**Texte source:**

::::

Ce tableau montre clairement la particularité de la décennie analysée depuis le début de ce billet, ayant été la seule qui a résulté en une croissance réelle de plus de 5 % de la rémunération totale des employé.es de l’administration québécoise, alors que ce fut le cas pour trois décennies sur quatre pour l’ensemble des salarié.es du Québec. Encore là, je rappelle que la hausse au cours de la dernière décennie a été gonflée en raison des hausses salariales spéciales, des primes et de la rémunération supplémentaire au cours des premiers mois de la pandémie. En fait, cette rémunération a même baissé un peu au cours des deux premières décennies, la hausse de la deuxième n’ayant pas compensé totalement les pertes de la première.
Au bout de ces quatre décennies, la rémunération totale (ou coût total) des employé.es de l’administration québécoise a augmenté de 16,6 %, 2,3 fois moins que la hausse de 37,4 % de la rémunération totale de l’ensemble des salarié.es. Je rappelle que, comme les employé.es de l’administration québécoise font partie de l’ensemble des salarié.es, l’écart est en fait plus grand entre les salarié.es de l’administration québécoise et les autres salarié.es, car la hausse de la rémunération des premier.ières fait baisser la moyenne de la hausse de l’ensemble des salarié.es. On notera aussi que la hausse de la rémunération totale de l’ensemble des salarié.es a été supérieure à celle des employé.es de l’administration québécoise au cours de chacune de ces quatre décennies.
Le tableau qui suit présente la croissance réelle du salaire moyen pour l’ensemble des employés de l’administration québécoise et par catégorie d’emplois au cours des décennies 1980, 1990, 2000 et 2010. On notera toutefois que, comme certaines catégories d’emplois ont été modifiées au cours de ces décennies, elles ont dû être regroupées pour que les données soient comparables.

::::

**Données fournies:**
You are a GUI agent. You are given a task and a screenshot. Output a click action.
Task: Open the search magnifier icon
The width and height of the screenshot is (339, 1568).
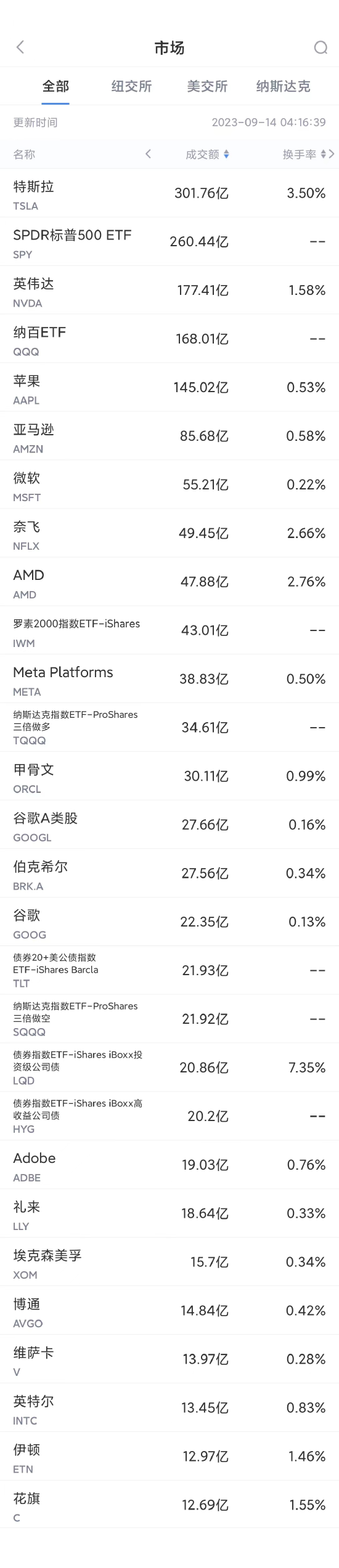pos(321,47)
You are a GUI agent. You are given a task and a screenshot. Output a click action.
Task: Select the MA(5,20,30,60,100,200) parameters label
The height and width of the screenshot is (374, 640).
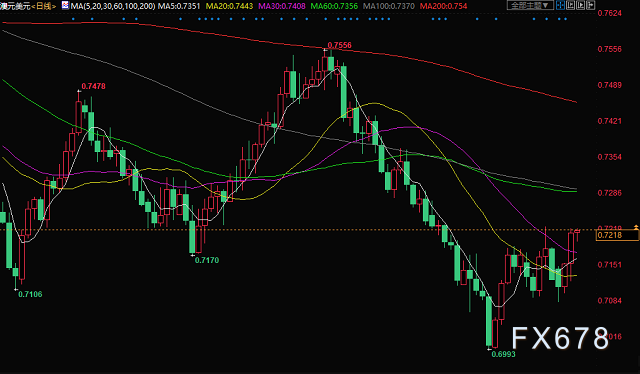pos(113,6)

::::

**Consigne:** Reprenez le texte sur la rémunération des employé.es de l'administration québécoise et poursuivez-le à partir de sa dernière phrase.

**Résultat ci-dessous:**
Le salaire moyen de six des huit catégories a augmenté en 40 ans. La baisse la plus forte a été observée chez professionnel.les (-8,8 %), ce qui pourrait expliquer les difficultés de recrutement pour plusieurs de ces professions, notamment pour les ingénieur.es, les informaticien.nes, les pharmacien.nes d’établissement, les professionnel.les non enseignant.es du réseau scolaire et les psychologues. La hausse la plus forte se retrouve chez les infirmier.ières et les infirmier.ières bachelier.ières (27,5 %), sûrement par effet de composition en raison de la hausse du nombre de bachelier.ières et la baisse du nombre de non bachelier.ières, comme on l’a vu plus tôt dans les données de la décennie 2010.
Et alors…
Le premier intérêt de cette étude est pour moi de permettre de comparer l’évolution de la rémunération des employé.es de l’administration québécoise avec celle du reste du salariat. À ce sujet, il demeure une inconnue majeure, l’impact des effets de structure. J’en ai parlé pour les employé.es de l’administration québécoise, mais je n’ai pas pu le faire pour les autres salarié.es, mais il est clair que cet effet fut énorme en quatre décennies. Par exemple, alors que la population adulte en emploi ayant un baccalauréat a augmenté de 211 % entre 1990 et 2021, celle ayant moins qu’un diplôme d’études secondaires (DES) a diminué de 60 %, selon le tableau 14-10-0118-01 de Statistique Canada.
Cela dit, comme l’écart est tellement grand entre les hausses de rémunération des deux groupes et comme il s’est manifesté au cours de chacune des quatre décennies, on voit que la politique de rémunération des gouvernements depuis 40 ans explique en bonne partie pourquoi il y a tant de postes vacants au sein de la fonction publique et pourquoi ils sont aussi difficiles à pourvoir. Et ce ne sont pas que les employé.es de l’État qui en subissent les conséquences, mais aussi la population, surtout celle qui a le plus besoin de leurs services et qui n’a pas les moyens de se les procurer dans le secteur privé.